Wednesday, June 10, 2015

To Kandinsky’s Moment of Disorientation that Created Abstract Art

Kandinsky's "The Blue Rider." Before he made the leap to abstraction

He walked into the studio late, just to grab something on his way out. He wasn’t thinking about art, the empty canvas rolled in the corner, the paint on the table, the worry that kept him up last night that once he is finished with the piece he’s working on now, he won’t know what he will do next. Inspiration is both a matter of patience and effort. He was afraid he had little left of both.

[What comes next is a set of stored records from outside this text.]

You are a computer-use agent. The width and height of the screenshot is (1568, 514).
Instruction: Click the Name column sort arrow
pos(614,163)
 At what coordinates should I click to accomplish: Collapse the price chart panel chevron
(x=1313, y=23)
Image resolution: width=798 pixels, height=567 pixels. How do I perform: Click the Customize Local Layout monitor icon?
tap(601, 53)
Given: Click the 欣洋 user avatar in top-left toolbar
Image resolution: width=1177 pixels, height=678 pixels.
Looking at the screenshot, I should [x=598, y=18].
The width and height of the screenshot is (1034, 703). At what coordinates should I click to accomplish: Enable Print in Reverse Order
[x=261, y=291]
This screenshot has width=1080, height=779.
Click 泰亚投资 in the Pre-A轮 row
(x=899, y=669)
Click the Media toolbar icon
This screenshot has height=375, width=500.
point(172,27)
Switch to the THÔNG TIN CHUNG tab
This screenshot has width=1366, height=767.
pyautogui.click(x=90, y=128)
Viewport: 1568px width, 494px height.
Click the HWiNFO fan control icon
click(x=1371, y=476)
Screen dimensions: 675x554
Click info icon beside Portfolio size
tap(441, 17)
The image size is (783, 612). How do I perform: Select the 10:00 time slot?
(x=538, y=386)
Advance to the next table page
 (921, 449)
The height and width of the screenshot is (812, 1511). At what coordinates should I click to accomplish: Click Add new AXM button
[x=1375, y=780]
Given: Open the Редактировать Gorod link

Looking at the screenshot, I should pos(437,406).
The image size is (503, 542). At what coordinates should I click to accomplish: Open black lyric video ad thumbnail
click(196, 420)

Summer. Late-setting sun. A low window in the studio. He opened the door and on the ground, his box filled with tubes of paint. Next to it, a chair. The way the light hit them, he did not see “box” and “chair,” he saw “yellow.” He felt the space around the color as empty and the space in the color as full. He felt the weight of it all in his chest. When he glanced around the room, he saw the lines between the things disappear and the colors scored the evening.
Kandinsky's "Composition 2" often considered a turning point in his work and in abstract art
And then it quickly re-assembled. Easel (function), oil cloth (function), brush (function), vase (function). And me, he thought. Here, in this room. I paint (function). But is "painter" what I am? Is it what  I do, even?

Being human is more than the sum of our actions. He believed this. And if it’s true for people, it’s true for the world we live in, the world we love. And this is what he wanted to paint, not the visible: haystack, cafe scene in Paris, that beach in Southern France. He wanted to paint what was outside the visible, underneath the visible, deep within the visible: all the other ways we know the things around us, all the other ways we know ourselves.

He pulled out the color and painted the color, not the lines that contained the color. He composed more than he painted, harmonized more than blended, improvised more than sketched. He painted spirit to spirit, because if music, the very abstraction of sound, could move us closer to heaven, then color could do the same. Look at the greeen. Dream of the yellows. Study everything in the red. Let the blue speak. It has the voice of God. Wordless.
Kandinsky's "Composition X." He believed paintings could be composed like music.